### Passage shown
# # # #

Following two days of evidence at his trial last November, Alauya, with an address at Churchfield in Carlow, pleaded guilty to the rape and murder of 38-year-old Grace Moore on November 18th, 2006 and to stealing a number of personal possessions and documents from her Erris Grove flat.

The jury had heard that Alauya had come up to Belfast a couple of days before he met Ms Moore at Skye nightclub and had gone back with her to the flat.

After leaving Ms Moore for dead, Alauya ransacked her home, stealing various personal items including perfume, jewellery, personal documents, a DVD player, cheque books and a switch card.

The jury also heard that crime scene investigators uncovered Alauya’s bloody fingerprint on a wall and that the postmortem examination revealed his semen both inside and underneath Ms Moore’s body.

That examination also revealed that one of two stab wounds had partially severed the carotid artery as it traversed the whole width of her neck and had caused massive bleeding which led to her rapid death. Along with the wounds there were bruises to Ms Moore’s neck, indicating that she had been strangled.

Walking away from the bloody scene, the killer flagged down a taxi and asked the driver to stop at Creighton’s garage where he bought microwave burgers because he was hungry.

Alauya was arrested the next day at Skye nightclub and subsequently the police uncovered Ms Moore’s belongings, along with a T-shirt stained with her blood, in a flat at University Avenue.

Mr Justice Weir said Alauya had tried to claim asylum after arriving in Dublin and that whilst there, had married an Irish woman, become addicted to crack cocaine, fathered four children by four different women, and had attacked and robbed two taxi drivers at gunpoint on two consecutive days in May 2005.

# # # #

### Dataset entries
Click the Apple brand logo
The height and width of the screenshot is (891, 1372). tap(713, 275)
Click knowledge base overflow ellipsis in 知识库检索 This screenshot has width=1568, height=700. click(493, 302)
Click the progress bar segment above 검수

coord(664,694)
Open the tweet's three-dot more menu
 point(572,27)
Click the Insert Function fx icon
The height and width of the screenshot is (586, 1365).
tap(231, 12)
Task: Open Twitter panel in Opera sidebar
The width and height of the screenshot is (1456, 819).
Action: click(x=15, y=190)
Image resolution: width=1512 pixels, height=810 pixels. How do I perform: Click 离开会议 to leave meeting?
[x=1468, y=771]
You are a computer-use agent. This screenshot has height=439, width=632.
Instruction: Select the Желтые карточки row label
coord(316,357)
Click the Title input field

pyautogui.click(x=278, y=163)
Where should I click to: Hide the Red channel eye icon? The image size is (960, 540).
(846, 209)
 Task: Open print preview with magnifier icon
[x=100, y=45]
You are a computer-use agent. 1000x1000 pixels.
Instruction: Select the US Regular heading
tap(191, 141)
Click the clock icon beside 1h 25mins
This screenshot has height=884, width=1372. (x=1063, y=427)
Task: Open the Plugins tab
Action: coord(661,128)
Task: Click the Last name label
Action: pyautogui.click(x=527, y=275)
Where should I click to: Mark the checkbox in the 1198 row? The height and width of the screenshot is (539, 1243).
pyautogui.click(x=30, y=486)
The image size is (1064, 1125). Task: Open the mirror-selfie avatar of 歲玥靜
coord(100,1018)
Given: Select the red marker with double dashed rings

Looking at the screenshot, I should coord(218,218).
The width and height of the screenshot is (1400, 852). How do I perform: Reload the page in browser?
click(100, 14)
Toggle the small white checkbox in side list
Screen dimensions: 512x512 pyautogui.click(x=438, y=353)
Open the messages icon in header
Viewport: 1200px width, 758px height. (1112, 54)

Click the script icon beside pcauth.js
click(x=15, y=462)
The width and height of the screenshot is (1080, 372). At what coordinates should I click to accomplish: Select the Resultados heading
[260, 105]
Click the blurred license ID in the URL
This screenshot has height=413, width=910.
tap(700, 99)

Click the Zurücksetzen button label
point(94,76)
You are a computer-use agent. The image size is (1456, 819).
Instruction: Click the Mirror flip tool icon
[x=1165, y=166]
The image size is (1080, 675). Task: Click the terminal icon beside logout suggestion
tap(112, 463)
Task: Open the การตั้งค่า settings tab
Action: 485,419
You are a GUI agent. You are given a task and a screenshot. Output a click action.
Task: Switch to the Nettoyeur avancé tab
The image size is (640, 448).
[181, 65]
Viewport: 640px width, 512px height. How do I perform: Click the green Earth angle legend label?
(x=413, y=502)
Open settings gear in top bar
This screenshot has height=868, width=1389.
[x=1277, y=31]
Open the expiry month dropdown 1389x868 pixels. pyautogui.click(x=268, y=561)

# # # #

Continue the court report on the Grace Moore murder case from its last sentence, keeping its tone, rather than working on the entries.

He has pleaded guilty to those charges, but has not yet been sentenced as he fled to Belfast.

Mr Justice Weir said he considered the obvious “sexual maltreatment” of Ms Moore brought the case into a higher starting bracket and added that he found the “cold-blooded ransacking” of his victim’s home and the theft of her belongings to be an aggravating factor.

In relation to mitigating features, Mr Justice Weir said that while Alauya had pleaded guilty, the pleas had come in a “piecemeal fashion”, and so he was only giving him “minimal credit” for them.

He added that it appeared Alauya felt more sorry for himself than he did for his victim and her family.

As well as the 22-year minimum life term, Mr Justice Weir imposed a 10-year term for Ms Moore’s rape and two years for theft to be served concurrently and ordered that Alauya sign the police sex offenders’ register for the rest of his life.

The officer in charge of the case, Det Chief Insp David Cunningham, said that in nearly 20 years as an officer, “this case is by far the most distressing”.